29 de enero de 2020
29.01.2020
La Nueva España

Asturias no recuperará hasta 2021 el PIB previo a la crisis, según el BBVA

El banco estima que la ralentización tocará fondo este año en la comunidad y que habrá una aceleración a partir del próximo

29.01.2020 | 11:25
Rafael Doménech y Asunción Álvarez, directora de Banca de Empresas, Corporativa e Instituciones de la Regional Noroeste de BBVA.

La economía asturiana no alcanzará la producción anual previa a la crisis hasta 2021, según la estimación avanzada ayer por BBVA Research, con lo que la región recuperará el nivel de PIB de 2007-2008 al cabo de trece años desde el estallido de la recesión y  cuatro después de que lo haya hecho España.

Según el servicio de estudios que dirige Rafael Doménech, la economía asturiana pudo haber avanzado el año pasado el 1,7%, dos décimas menos que la media española y por detrás de diez de la diecisiete comunidades autónomas.

Aun así, la región ha enlazado cinco años consecutivos de crecimiento, con un promedio anual del 2%. Y, aunque en 2019 se resintió por la desaceleración generalizada en gran parte de la economía mundial (el crecimiento asturiano cedió dos décimas respecto a 2018), Asturias habría convergido en prácticamente un punto con la media española en PIB por habitante, a lo que también contribuyó la mayor caída demográfica asturiana.

La moderación del crecimiento asturiano en 2019 fue menor a la inicialmente anticipada y permite creer a BBVA que en 2020 la ralentización "tocará fondo" en la región (espera una progresión del 1,2%) para afrontar una aceleración hasta el 1,4% en 2021. Doménech relativizó la relevancia del exiguo 1,2% de 2020 al atribuirlo en parte a un efecto estadístico y señaló que se espera una mejora en el tramo final de este año.
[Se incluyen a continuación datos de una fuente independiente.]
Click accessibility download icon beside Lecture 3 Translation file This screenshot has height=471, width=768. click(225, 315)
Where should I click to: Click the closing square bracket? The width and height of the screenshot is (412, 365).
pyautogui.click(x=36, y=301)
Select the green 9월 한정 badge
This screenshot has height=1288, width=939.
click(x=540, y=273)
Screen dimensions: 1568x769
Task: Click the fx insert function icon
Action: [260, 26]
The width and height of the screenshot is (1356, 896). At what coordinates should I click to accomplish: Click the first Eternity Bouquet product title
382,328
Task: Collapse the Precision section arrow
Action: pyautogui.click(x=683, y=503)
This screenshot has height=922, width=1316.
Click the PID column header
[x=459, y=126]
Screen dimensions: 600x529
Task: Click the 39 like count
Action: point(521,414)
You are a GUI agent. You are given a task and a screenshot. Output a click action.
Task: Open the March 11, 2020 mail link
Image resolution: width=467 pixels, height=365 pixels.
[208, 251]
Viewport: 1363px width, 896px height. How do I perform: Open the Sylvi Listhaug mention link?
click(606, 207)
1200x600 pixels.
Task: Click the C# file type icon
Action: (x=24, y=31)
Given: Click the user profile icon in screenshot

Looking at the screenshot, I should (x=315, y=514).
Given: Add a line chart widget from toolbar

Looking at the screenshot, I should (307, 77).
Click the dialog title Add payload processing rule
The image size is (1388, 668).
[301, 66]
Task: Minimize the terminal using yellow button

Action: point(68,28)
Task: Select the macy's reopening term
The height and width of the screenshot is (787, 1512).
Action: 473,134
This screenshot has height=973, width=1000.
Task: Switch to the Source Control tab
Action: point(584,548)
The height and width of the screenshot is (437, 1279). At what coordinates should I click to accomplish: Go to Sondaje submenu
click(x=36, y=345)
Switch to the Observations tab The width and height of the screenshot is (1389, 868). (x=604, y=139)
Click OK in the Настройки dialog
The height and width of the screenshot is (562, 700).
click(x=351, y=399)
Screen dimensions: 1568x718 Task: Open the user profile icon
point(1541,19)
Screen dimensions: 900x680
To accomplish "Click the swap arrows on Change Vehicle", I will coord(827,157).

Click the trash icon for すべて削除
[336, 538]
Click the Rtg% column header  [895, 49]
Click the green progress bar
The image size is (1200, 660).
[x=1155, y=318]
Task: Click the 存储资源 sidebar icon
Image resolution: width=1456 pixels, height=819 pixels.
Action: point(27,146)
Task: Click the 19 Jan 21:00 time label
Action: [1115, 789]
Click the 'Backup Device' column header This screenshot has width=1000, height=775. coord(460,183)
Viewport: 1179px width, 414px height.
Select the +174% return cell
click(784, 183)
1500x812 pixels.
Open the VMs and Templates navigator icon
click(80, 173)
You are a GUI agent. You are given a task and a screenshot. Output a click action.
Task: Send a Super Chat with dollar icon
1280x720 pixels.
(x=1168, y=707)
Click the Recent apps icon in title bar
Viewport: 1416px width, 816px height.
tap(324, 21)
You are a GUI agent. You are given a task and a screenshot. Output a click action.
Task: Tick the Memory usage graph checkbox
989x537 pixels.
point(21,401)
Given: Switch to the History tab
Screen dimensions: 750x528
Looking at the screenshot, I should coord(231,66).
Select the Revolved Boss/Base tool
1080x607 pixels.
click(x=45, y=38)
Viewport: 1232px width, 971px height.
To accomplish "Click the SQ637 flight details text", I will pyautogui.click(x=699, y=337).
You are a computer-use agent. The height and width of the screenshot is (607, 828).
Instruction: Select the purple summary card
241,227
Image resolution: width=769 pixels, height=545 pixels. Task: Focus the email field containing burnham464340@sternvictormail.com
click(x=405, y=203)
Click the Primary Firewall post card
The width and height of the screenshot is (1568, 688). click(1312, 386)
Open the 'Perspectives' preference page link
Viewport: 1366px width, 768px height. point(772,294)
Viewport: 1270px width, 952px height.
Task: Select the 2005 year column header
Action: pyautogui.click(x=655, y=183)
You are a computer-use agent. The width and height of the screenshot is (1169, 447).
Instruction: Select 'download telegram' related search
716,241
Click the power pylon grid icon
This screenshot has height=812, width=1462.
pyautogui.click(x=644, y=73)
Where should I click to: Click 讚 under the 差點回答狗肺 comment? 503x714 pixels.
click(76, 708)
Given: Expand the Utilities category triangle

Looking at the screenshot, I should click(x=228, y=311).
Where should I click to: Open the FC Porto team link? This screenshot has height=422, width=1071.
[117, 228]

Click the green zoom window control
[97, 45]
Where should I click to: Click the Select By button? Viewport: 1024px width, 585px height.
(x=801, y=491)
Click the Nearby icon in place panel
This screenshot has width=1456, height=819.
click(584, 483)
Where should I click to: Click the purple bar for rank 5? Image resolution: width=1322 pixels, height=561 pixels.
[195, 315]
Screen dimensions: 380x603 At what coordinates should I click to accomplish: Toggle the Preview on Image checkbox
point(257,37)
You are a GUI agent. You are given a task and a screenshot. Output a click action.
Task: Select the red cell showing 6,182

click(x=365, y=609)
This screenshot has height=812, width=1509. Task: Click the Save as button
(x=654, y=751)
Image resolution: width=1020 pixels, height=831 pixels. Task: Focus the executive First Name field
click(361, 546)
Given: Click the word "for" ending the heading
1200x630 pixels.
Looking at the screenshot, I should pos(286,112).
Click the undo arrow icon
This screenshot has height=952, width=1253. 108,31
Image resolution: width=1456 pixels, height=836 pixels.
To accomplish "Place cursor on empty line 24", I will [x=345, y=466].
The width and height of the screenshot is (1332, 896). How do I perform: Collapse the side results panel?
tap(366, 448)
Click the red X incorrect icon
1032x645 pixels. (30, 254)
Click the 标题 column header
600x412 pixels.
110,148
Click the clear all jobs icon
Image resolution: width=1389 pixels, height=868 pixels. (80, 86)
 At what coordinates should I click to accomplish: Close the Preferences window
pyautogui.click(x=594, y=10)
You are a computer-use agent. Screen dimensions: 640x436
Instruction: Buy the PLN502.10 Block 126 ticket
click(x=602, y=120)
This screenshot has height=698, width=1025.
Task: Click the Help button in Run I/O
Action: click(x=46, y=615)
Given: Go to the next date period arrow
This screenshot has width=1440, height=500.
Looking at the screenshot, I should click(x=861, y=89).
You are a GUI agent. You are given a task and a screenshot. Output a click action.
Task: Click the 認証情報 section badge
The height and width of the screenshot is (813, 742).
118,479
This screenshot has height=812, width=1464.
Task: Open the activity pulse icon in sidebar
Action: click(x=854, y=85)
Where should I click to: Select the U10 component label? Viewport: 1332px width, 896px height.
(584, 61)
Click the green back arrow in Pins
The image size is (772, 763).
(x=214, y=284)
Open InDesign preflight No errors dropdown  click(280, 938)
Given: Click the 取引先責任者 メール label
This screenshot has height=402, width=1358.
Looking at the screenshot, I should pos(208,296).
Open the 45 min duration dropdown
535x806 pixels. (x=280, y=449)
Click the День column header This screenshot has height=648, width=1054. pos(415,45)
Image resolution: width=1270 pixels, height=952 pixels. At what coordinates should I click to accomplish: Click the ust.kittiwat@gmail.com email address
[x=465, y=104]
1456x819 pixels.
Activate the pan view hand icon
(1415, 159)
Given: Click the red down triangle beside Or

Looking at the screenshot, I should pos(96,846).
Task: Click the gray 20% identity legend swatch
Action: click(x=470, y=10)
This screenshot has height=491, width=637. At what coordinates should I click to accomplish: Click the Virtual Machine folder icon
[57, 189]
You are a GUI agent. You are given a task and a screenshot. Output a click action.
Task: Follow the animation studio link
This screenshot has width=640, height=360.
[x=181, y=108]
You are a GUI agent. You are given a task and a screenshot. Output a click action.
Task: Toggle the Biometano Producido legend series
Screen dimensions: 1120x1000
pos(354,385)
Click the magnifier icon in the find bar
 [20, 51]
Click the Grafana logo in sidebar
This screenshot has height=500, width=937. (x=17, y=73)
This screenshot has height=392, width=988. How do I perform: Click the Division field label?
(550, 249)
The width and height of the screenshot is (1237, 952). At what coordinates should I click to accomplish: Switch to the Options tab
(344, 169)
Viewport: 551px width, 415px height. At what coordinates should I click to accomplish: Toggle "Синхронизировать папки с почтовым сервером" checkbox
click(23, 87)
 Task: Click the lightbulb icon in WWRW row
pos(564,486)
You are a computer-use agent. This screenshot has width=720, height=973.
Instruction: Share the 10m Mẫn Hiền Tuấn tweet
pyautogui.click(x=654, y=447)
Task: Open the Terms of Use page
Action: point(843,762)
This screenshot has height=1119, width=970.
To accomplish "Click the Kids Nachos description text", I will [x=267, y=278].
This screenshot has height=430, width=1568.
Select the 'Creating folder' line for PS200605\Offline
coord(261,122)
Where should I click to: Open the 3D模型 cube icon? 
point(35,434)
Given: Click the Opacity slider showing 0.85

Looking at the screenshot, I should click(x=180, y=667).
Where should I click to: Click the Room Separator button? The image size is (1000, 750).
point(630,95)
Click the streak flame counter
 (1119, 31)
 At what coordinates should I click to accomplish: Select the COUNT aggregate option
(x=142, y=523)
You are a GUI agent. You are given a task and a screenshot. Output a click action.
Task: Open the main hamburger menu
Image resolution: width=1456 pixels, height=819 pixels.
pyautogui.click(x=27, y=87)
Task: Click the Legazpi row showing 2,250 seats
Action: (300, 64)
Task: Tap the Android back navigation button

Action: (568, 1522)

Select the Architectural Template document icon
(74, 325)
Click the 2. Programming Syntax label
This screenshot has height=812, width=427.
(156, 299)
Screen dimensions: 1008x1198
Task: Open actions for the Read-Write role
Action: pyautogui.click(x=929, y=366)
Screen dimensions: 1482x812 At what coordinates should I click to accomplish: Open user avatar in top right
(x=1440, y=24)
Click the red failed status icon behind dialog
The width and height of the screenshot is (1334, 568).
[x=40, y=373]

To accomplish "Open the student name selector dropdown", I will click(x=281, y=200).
De hecho, las encuestas de los gestores del BBVA en_Asturias están reflejando una estabilización económica desde el pasado verano, lo que habría permitido detener el deterioro. Según la predicción del banco, Asturias podría crear  algo más de 3.000 empleos en el bienio 2020-2021.

Entre las fortalezas asturianas, Doménech destacó el avance a tasas de dos dígitos de la importación de bienes de equipo (lo que estaría reflejando confianza de las empresas y constituiría un indicador adelantado favorable), el crecimiento del turismo (sobre todo el nacional, aunque también el extranjero) y la reducción –como en el conjunto de España– del endeudamiento de empresas y familias. Además, BBVA detecta que el sistema financiero presenta niveles adecuados de liquidez y solvencia, y no percibe que "se hayan generado desequilibrios en algunos sectores y mercados, como el inmobiliario o el laboral". Y, en cuanto al gasto de las familias asturianas, el estudio vislumbra que, "aunque seguirá mostrando debilidad durante este año, podría haber alcanzado su punto de inflexión a finales de 2019".

Los bajos costes de financiación por la política monetaria expansiva del Banco Central_Europeo (BCE) estarían contribuyendo al aumento tanto de las importaciones de bienes de capital como al de la inversión no residencial y en vivienda, factores todos ellos que el BBVA prevé que sigan "contribuyendo a incrementar la actividad".

Dos velocidades

Este repunte no se proyecta, sin embargo, de forma homogénea sobre el conjunto del territorio asturiano,  sino que está creando una suerte de dos velocidades, en las que "el empuje" se concentra "en las zonas más urbanas de la comunidad" en detrimento de las rurales.

El envejecimiento demográfico asturiano es uno de los principales escollos de Asturias en la medida en que impacta en el PIB y en la productividad. Y la mejora de la productividad (el PIB generado por ocupado) es, en opinión de Doménech, un objetivo capital. La demografía podría ser la causa del repunte de los salarios motivada por los problemas para cubrir las vacantes en el tejido productivo, mientras que el aumento de las pensiones con el IPC y la subida salarial de los empleados públicos, que acaban de ser aprobados por el Gobierno, puede favorecer de modo particular a Asturias.

El informe enfatiza la mejora relativa y la distensión en aquellos fenómenos que han estado lastrando el comercio y el crecimiento mundial y favoreciendo con ello la desaceleración internacional desde 2018 (caso de la guerra arancelaria y el "Brexit") y esta menor incertidumbre apuntala la esperanza de una cierta reactivación a partir de 2021 por el lado exterior, a lo que no sería ajena, dice el estudio, la actividad exportadora asturiana.

El análisis apunta a que el Principado mantendrá el tono expansivo de su política fiscal en 2020. Esto puede contribuir al PIB pero el BBVA estima que con ello no podrá compensar la desviación del déficit en el que parece haber incurrido en 2019 (algo más del 0,1%), por lo que se hace muy improbable que cumpla el objetivo del 0% en 2020.